DiffusionHarmonizer: Bridging Neural Reconstruction and Photorealistic Simulation with Online Diffusion Enhancer
Abstract
Simulation is essential to the development and evaluation of autonomous robots such as self-driving vehicles. Neural reconstruction is emerging as a promising solution as it enables simulating a wide variety of scenarios from real-world data alone in an automated and scalable way. However, while methods such as NeRF and 3D Gaussian Splatting can produce visually compelling results, they often exhibit artifacts particularly when rendering novel views, and fail to realistically integrate inserted dynamic objects, especially when they were captured from different scenes. To overcome these limitations we introduce DiffusionHarmonizer, an online generative enhancement framework that transforms renderings from such imperfect scenes into photorealistic, temporally consistent outputs. At its core is a single-step temporally-conditioned enhancer that is converted from a pretrained multi-step image diffusion model, capable of running in online simulators on a single GPU. The key to training it effectively, is a custom data curation pipeline that constructs synthetic–real pairs emphasizing appearance harmonization, artifact correction, and lighting realism.
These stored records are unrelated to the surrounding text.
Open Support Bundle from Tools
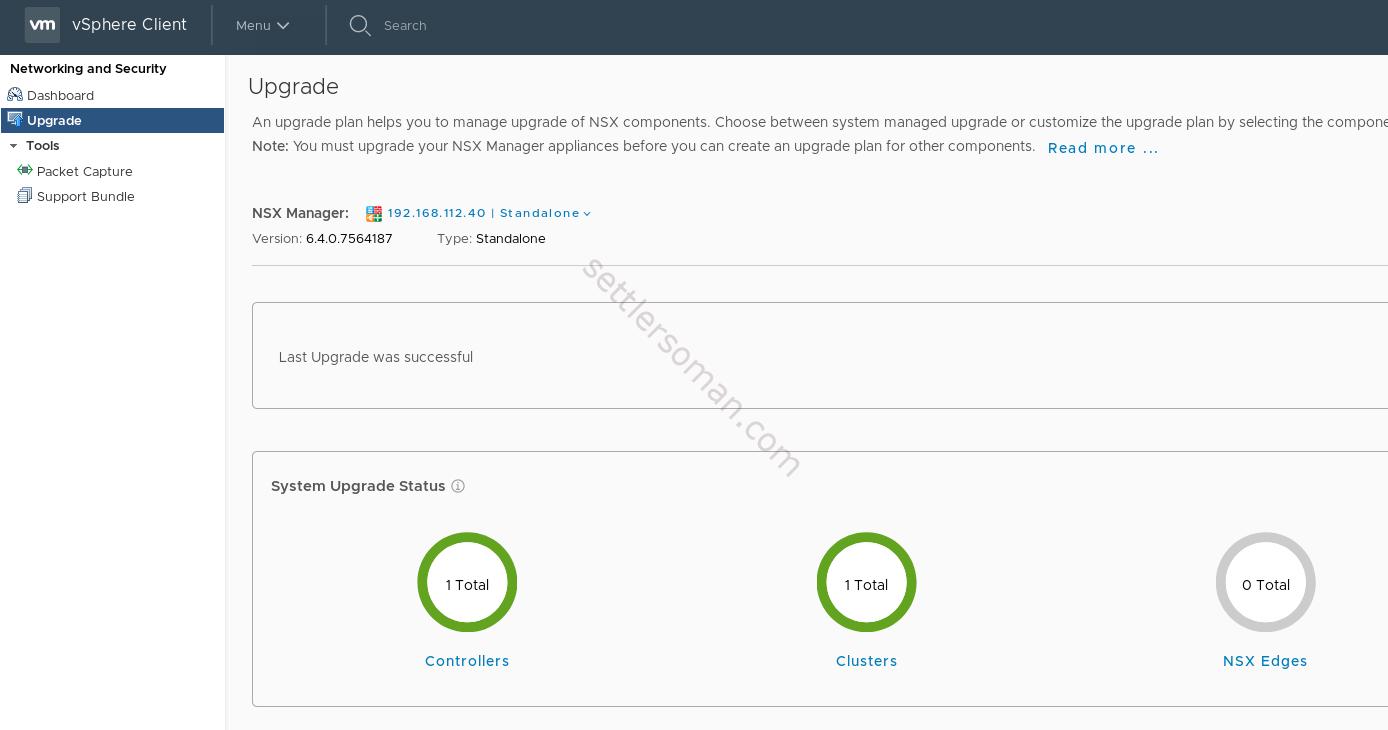1388x730 pixels. (x=85, y=196)
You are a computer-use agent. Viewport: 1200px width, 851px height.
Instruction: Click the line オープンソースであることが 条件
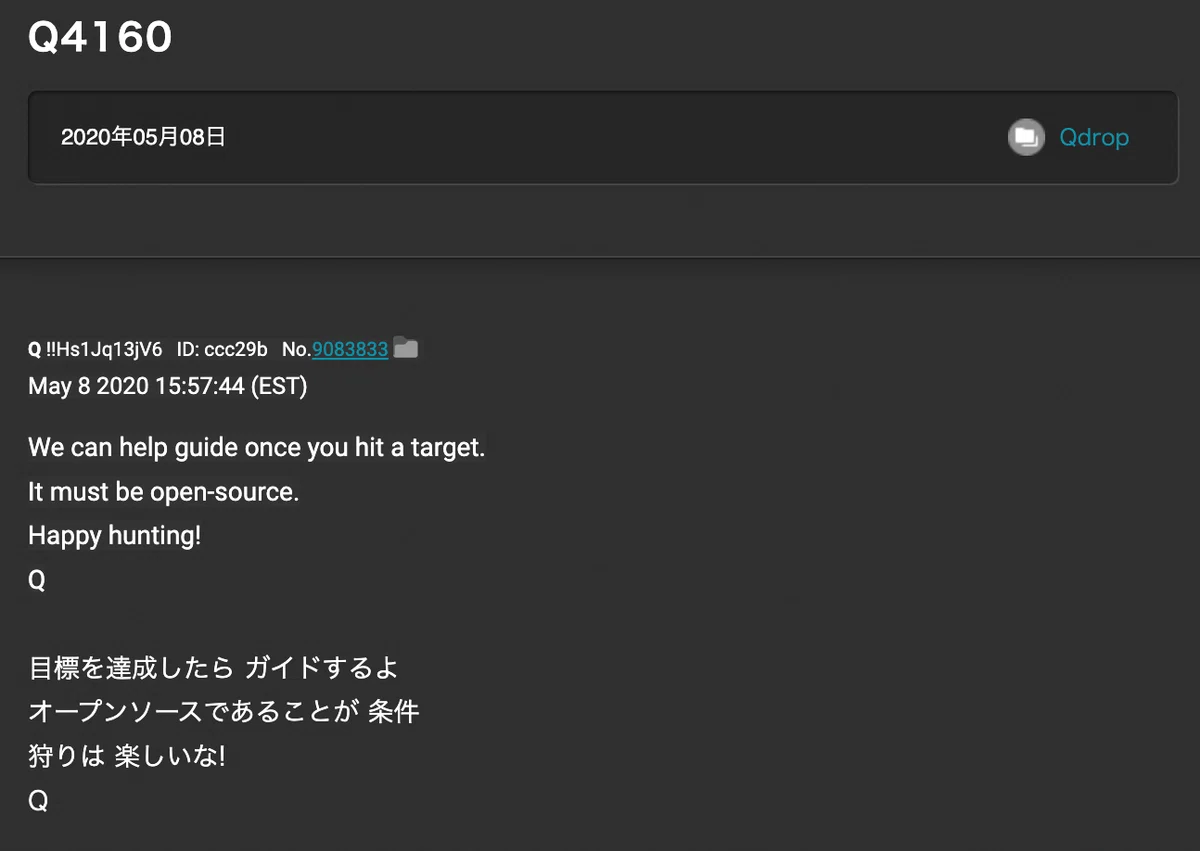pos(224,712)
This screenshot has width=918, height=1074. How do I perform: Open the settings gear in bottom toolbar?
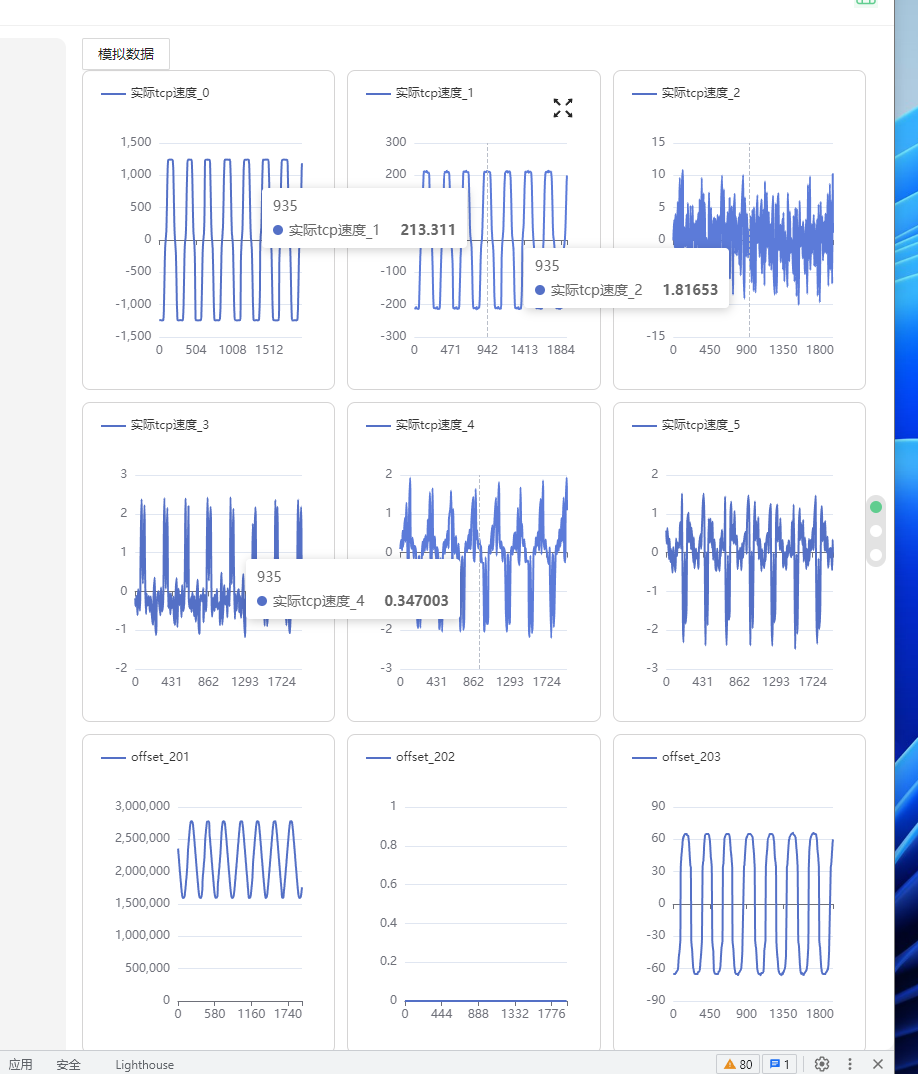[822, 1064]
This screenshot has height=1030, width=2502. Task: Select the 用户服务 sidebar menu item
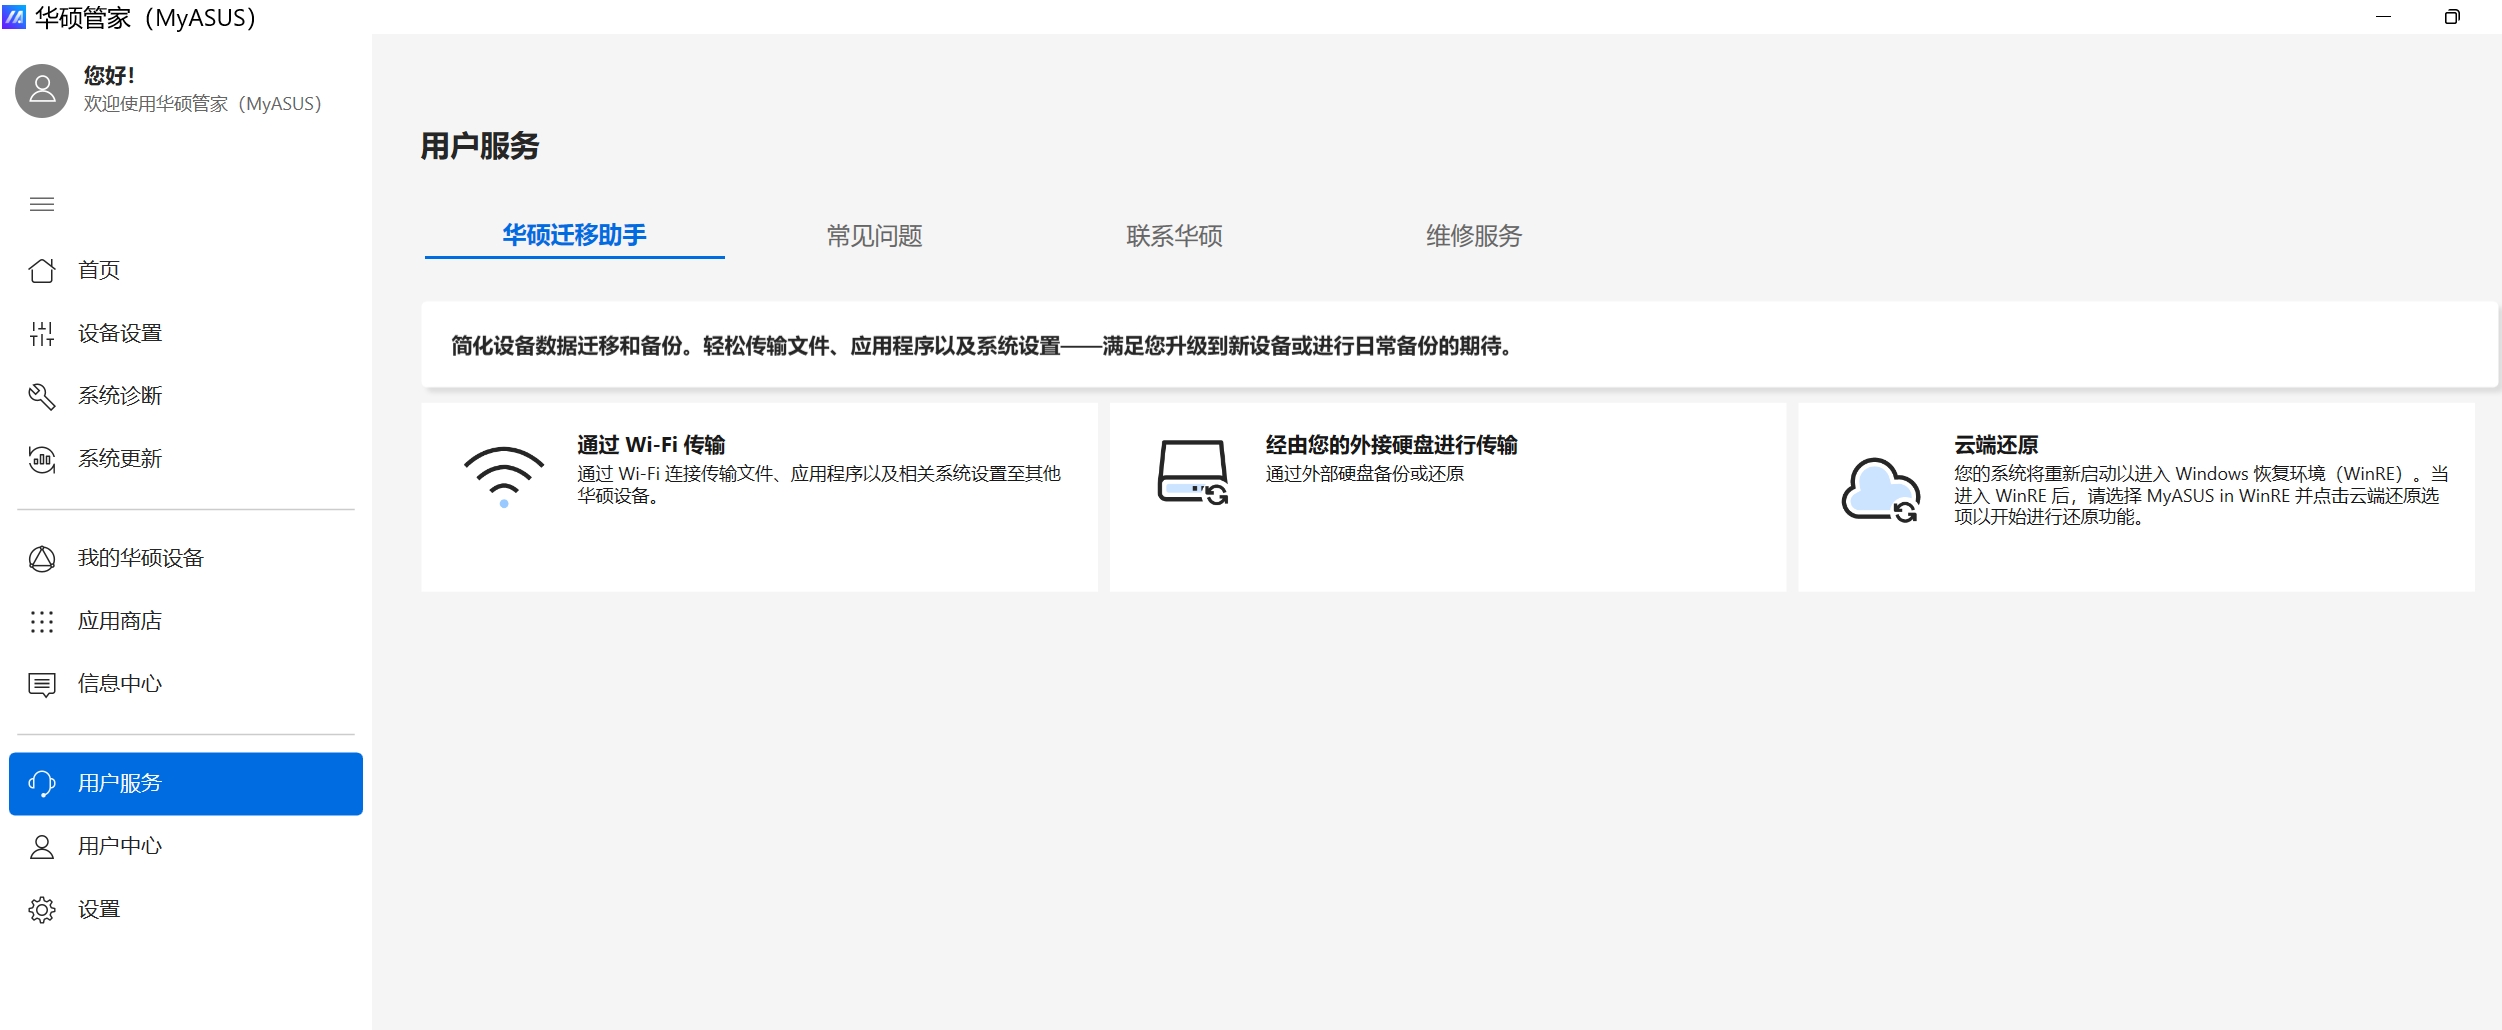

Experiments show that DiffusionHarmonizer substantially improves perceptual realism, being chosen by 84.28\% of users in our comparative study over the second best method. Furthermore, it matches the temporal coherence of state-of-the art video models while maintaining the inference efficiency of single-step image models, offering a scalable and practical solution for photorealistic simulation in both research and production settings.